Website blocking, the saga continues. And it is increasingly worrying

Since the days of The Pirate Bay, the practice of “obscuring” foreign sites to “prevent crime” has spread. First, a judge did it, now directly the criminal justice police

As of last January 2020, in Italy,? there are evidences of “premptive seizure” of websites signed by judicial police officers and not, as one would expect, by a court or – in exceptional cases – by the public prosecutor.

Although under certain? conditions, this is allowed by the law, in the case of websites this is dangerous for the right of defence and the victims of the crime, because it removes a grave decision from the preemptive control of the judge, leaving it in the hands of the Judicial Police.

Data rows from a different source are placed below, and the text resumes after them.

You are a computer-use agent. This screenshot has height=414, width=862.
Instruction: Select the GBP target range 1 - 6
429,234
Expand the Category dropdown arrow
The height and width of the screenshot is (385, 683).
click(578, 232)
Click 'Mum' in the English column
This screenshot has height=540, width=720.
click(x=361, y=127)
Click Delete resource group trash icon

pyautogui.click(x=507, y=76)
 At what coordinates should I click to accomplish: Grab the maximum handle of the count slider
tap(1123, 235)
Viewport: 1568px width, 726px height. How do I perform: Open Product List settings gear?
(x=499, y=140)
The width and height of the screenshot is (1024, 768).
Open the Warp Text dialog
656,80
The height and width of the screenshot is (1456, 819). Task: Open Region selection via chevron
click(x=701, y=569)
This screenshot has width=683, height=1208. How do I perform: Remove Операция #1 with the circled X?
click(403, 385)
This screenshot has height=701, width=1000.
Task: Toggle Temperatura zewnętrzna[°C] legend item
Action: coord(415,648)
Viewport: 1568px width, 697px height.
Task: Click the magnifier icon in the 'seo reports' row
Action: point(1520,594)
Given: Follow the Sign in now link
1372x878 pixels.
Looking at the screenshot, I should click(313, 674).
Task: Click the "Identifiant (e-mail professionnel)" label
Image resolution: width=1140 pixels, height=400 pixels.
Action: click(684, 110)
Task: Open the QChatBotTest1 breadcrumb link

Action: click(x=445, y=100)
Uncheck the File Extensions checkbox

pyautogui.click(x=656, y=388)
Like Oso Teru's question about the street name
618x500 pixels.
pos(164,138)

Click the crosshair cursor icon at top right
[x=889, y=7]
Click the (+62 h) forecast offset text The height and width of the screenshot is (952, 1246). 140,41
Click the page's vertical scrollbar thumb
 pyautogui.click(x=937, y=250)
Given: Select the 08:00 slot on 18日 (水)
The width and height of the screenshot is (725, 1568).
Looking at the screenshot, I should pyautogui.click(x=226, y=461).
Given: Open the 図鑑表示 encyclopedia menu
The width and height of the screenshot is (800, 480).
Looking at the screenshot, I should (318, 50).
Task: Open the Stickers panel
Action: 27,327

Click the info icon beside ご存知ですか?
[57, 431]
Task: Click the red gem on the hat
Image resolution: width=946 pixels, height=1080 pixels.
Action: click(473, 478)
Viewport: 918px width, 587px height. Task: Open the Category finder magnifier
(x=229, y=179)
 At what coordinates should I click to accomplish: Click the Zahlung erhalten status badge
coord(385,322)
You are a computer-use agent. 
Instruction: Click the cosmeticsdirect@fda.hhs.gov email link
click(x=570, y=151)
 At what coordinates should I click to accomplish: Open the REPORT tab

The preemptive seizure is a rule that allows the court to order the removal of an asset (houses, cars, bank accounts, and so on) to prevent the prosecution of a crime. As it is a very afflictive measure, the law states that the prosecutor (i.e. the investigating magistrate) asks the judge (who controls him) to authorise this action. Therefore, the system provides for a double-check: the investigating magistrate collects evidence and submits it to the judging magistrate, who, if he considers it well-founded, issues the preventive seizure decree. In cases of urgency, on the other hand, it is the public prosecutor who can directly order the preventive seizure, but then inform the judge in a short time.

So far, nothing strange, because these are activities controlled directly and preventively by the Judiciary power. But a modification of the rule on preemptive seizure has shifted downwards the power to issue the seizure order in cases of urgency and attributes it also to the Judicial Police (whose principal role is to execute the orders of the Public Prosecutor).

This handover from the Public Prosecutor to the police realises an inversion of the preemptive controls’ flow. Instead of the magistrate, it is the Judicial Police to decide, in the first instance, whether to affect the right of the parties and only later comes the control, which could be resolved, by the competent magistrate, in the affixing of a stamp which gives a laconic “confirmed” without further investigation.

After this long, but necessary, premise on the preventive seizure, we come to the subject of the obscuration of the Internet sites.

In 2008, the Court of Cassation, dealing with the Pirate Bay case, ruled that concerning websites the legal notion of “seizure” could also be understood as a “obfuscation” carried out by ordering internet providers to intercept the connection requests of their users and block them.

Both in legal terms but especially in technical terms, this statement is highly questionable.

“Sequestering” means taking something away from someone, while “obfuscating” means – at best – intervening on an operator’s DNS to make the site unreachable for everyone, except for those using different DNS, VPN or other systems. A bit like saying that to make something disappear I turn my back, so I don’t see it anymore.

But since – unlike the speed of light – the law is decided by a show of hands, the result is that since 2008 “obfuscating” sites located abroad has become a method never again questioned.

But – and let us finally come to the point – why is the fact that the preventive seizure is executed by the judicial police a problem?

When a complaint concerns an Internet site – especially if it is a fraud – it is necessary to make a series of verifications on the location of the server, on the registrant of the domain, on the “flow” of the money and on other elements which can be essential to identify the guilty party.

If, on the other hand, the “seizure by obfuscation” becomes chiefly a police matter with no prior court assessment, the result is to warn the criminal that he has been discovered well in advance. Thus he is forewarned and has the time to disappear or at least cancel evidence of guiltiness.

In this way, the prosecutor gets the double result of reducing the possibility of prosecuting the culprit and, consequently, to denying justice for the victim.

Moreover, given the increasing number of crimes committed through the Internet, it is also understandable that the traditional mechanism (prosecutor asks the court, who issues the decree, who returns to the prosecutor who has it executed through the judicial police) works poorly and that it is necessary to find a way to work more efficiently.

But this cannot allow the exceptionality set forth for by the law (unavailability of the judge or prosecutor) to become the rule.